Mientras, en retaguardia, el capitán emérito encomendó a su sobrino la
exclusiva responsabilidad de que los envíos de Oporto al generalato no se
interrumpieran, trasladándose él mismo a Rosal de la Frontera cuando algún
cargamento quedaba inmovilizado por las autoridades aduaneras portuguesas, lo
cual solía solventarse aligerando algo el peso de los camiones.
La
máxima que guiaba sus acciones, y que a menudo gustaba repetirnos, era:
"El deber es lo más hermoso y el sacrificio en el intento de cumplirlo lo
más grande". El deber era hacernos buenos hombres y buenos españoles, por
ello trataba con la máxima severidad el desliz más inocente. Era partidario de
aplicar castigos colectivos incluso para faltas individuales, de este modo,
quería inculcar los sentimientos de lealtad y respeto hacia los compañeros en
la consecución de la causa común. A estos ideales apelé yo el día que una
pelota perdida rompió un cristal de su despacho, y me negué a responder a la
inquisición sobre el responsable del destrozo. Ello me costó ración doble de
palos y un mes sin salir al recreo. Don Amadeo
era todo un virtuoso en el manejo de la regla como arma de castigo,
desconozco si algún día le dió uso como instrumento de medición. Era uno de
aquellos listones de madera que marcaban 40 cm. Se alabeaba notablemente, con
la flexibilidad e inspiración de una fusta, infringiendo un considerable dolor
y enrojecimiento en la palma de la mano. Allí donde
pueden consultarse las líneas que desvelan el futuro, pero cuyos relieves y
vaguadas habían sido borrados del mapa a fuerza de golpes, como negando el
porvenir.
Pero lo peor fueron las cuatro semanas de
reclusión: ¡Cómo sufría viendo a mis amigos jugar en el patio!. Era curioso
observar cómo aquella pléyade de niños, de distinta edad pero igual desbordante
energía, se entrecruzaban atendiendo a sus actividades (la pelota, las canícas,
el churro- media manga- manga entera) sin, aparentemente, estorbarse, como un
ejército de hormigas perfectamente adiestrado que cruza sus trayectorias siguiendo
un plan previsto, como un mecanismo de relojería.

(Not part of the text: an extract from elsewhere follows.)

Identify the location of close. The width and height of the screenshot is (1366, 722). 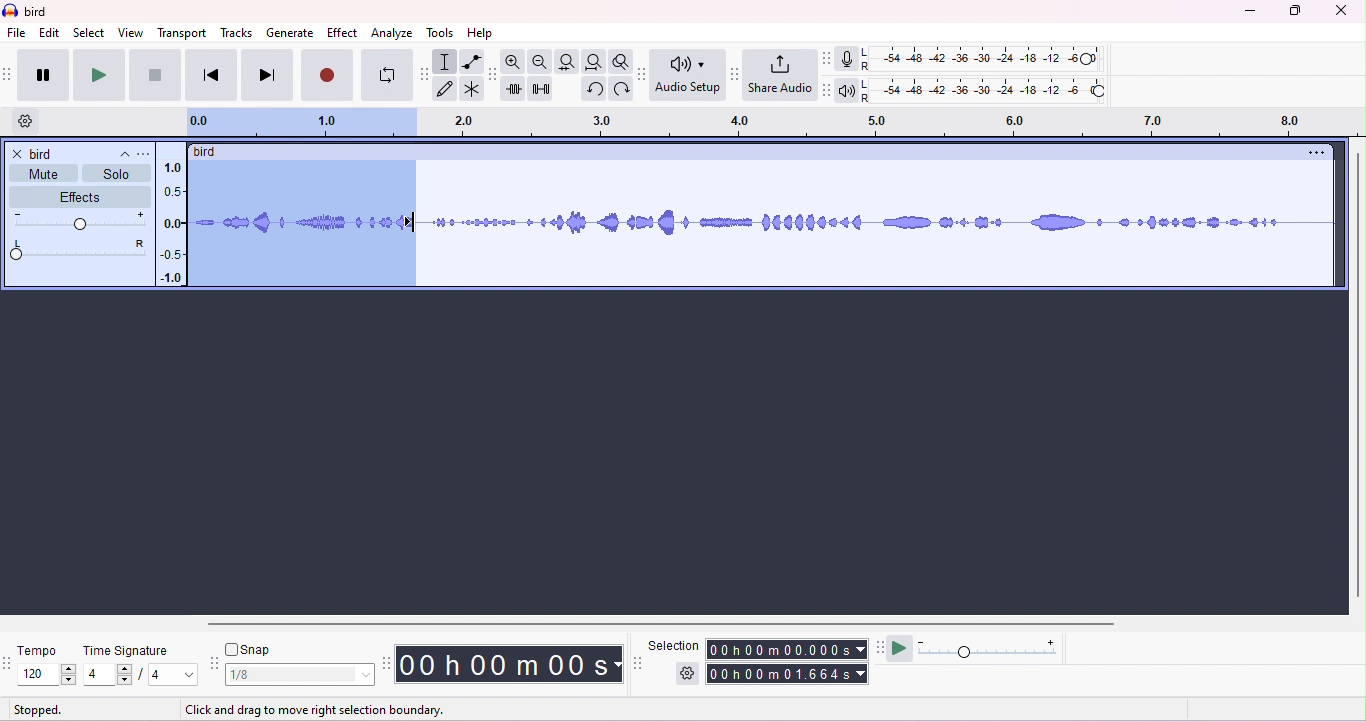
(1340, 10).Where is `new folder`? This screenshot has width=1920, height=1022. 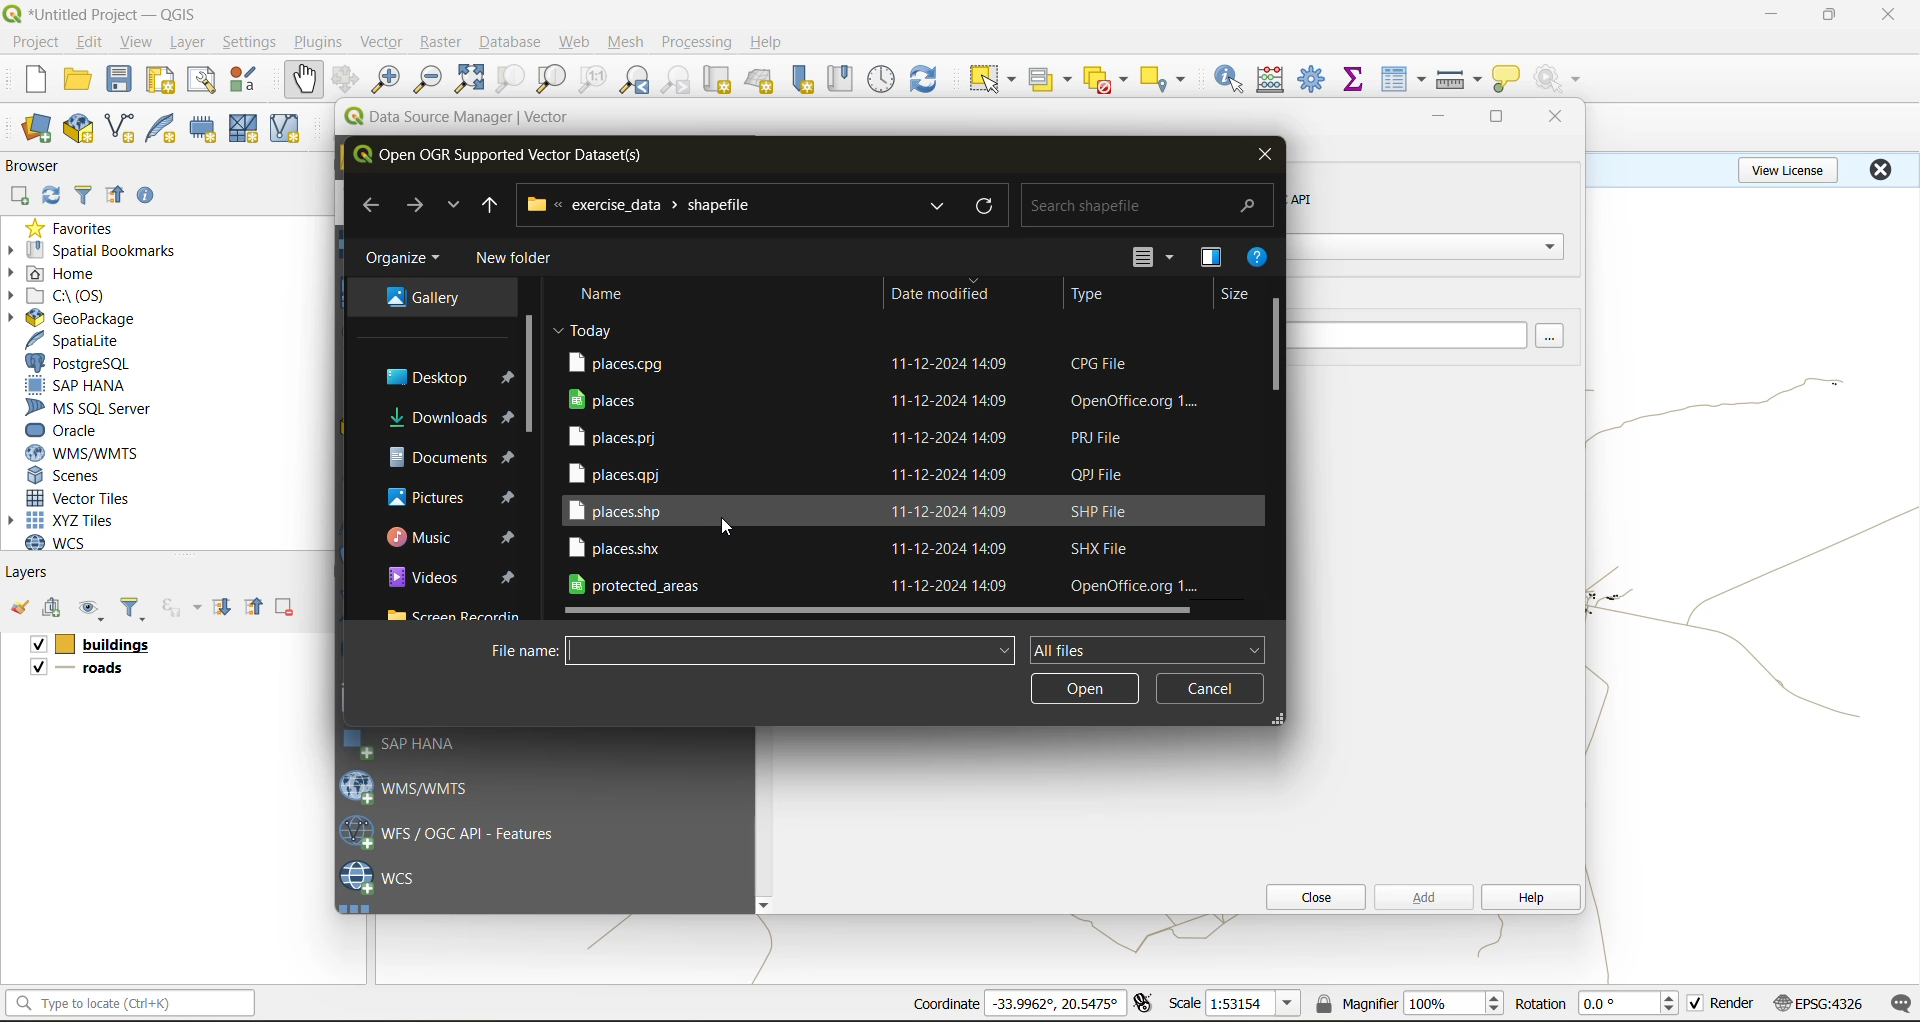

Lleno de hastío miraba por la ventana,
tintando de vaho el cristal con mi aliento triste y dibujando sobre él los
contornos de la melancolía. Maldiciendo mi suerte y mi conciencia, pues allí
estaba Carlitos, libre y despreocupado, chutando a la pelota, cuando él había
sido el causante del destrozo. Entonces entró Don Manuel en la clase, y al
verme así, se sentó a mi lado y me habló haciéndome compañía. En medio de la
conversación me preguntó:
- ¿Qué querrás ser de mayor?.
Yo que nunca me había planteado tal cosa, pues no pensé que fuera algo
que se pudiera elegir, me quedé extrañado por la pregunta (¿Cómo si no podían
haber escogido los hombres del pueblo ganarse la vida doblando el torso
eternamente y batiéndose con la tierra con la innoble defensa de un azadón?).

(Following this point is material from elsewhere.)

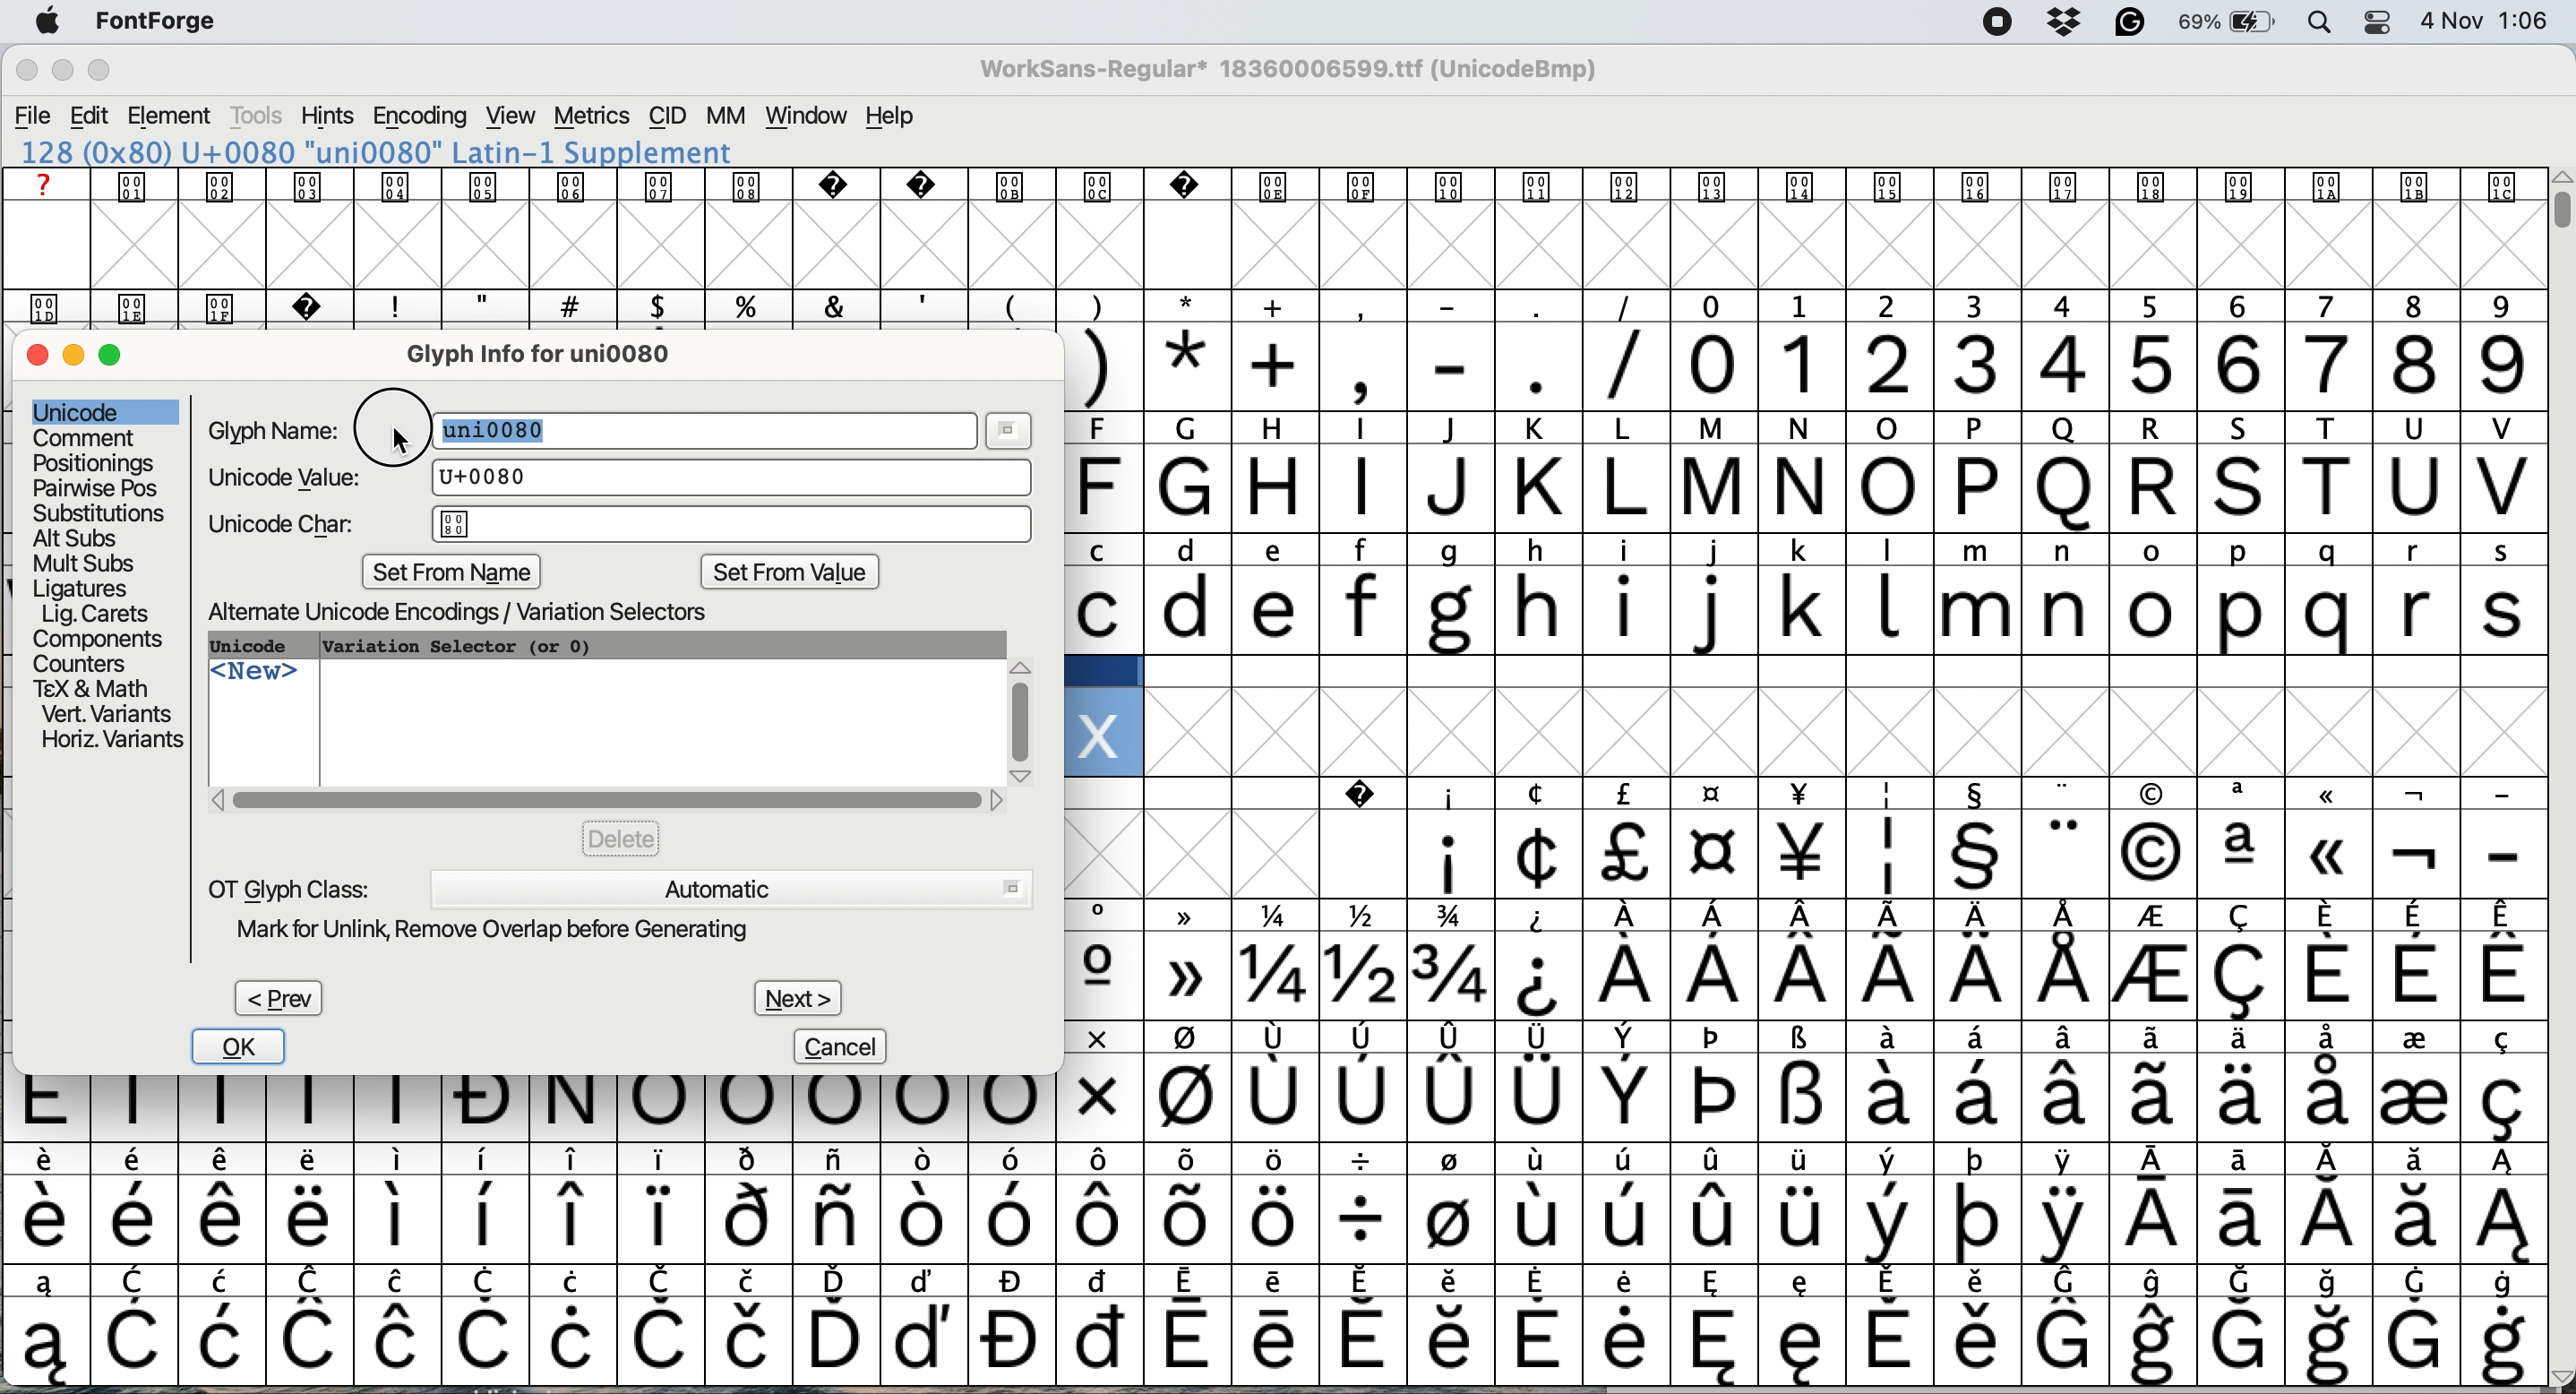  What do you see at coordinates (1282, 305) in the screenshot?
I see `special characters and text` at bounding box center [1282, 305].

- Guerrillero, quiero ser guerrillero.
Fue lo único que se me ocurrió decir para no decepcionarle, mi principal
diversión era jugar a la guerra con mis amigos, junto a las ruinas del
castillo, entre sus desvencijados lienzos y murallas mutiladas.
Él
sonrió paternalmente por mi manifiesta inocencia pero luego sus ojos se
ensombrecieron y dijo, (con una voz cansada pero profunda, como la de los
profetas):
-
"La guerrilla es la guerra más
justa: la guerra por la supervivencia. Pero has de saber que no sólo hay que
derrotar al enemigo, sino que también hay que escarmentar a los traidores y
alentar el sacrificio. La guerrilla es la guerra del hombre contra la
injusticia, las reglas militares quedan extravasadas y se busca la consecución
de la paz por todos los medios, incluso por aquellos que rozan la
inhumanidad." Cuando pronunció estas palabras no me hablaba a mí, no
al menos al niño, sino quizá al hombre que sería algún día. Hablaba para sí
mismo, hablaba al mundo entero. En su mente estaban los sangrientos
acontecimientos que habían hecho, en numerosas ocasiones, del hermano un
enemigo y del amigo un extraño. Una guerra incivil que había sembrado España
con los mejores corazones, para conseguir, al fin, una estéril cosecha de
cruces.
Se
quedó en silencio unos instantes, como hipnotizado por sus propios
pensamientos. Luego salió sin decir nada para volver en breve con un libro en
sus manos.
- "Toma, para que te entretengas mientras
dura el castigo". Se trataba de "Juan Martín. El Empecinado"
de Benito Pérez Galdós. ¡Cómo me sedujo aquel relato! Aquellas dispares
batallas y gestos gloriosos. La osadía en la lucha y la camaradería en el
descanso. El pueblo arrostrándose con biernos y hoces al francés invasor. A
este fueron sucediendo otros episodios nacionales que me iba facilitando D.
Manuel. A él le debo, entre otras cosas, el amor por la lectura y la pasión por
la historia.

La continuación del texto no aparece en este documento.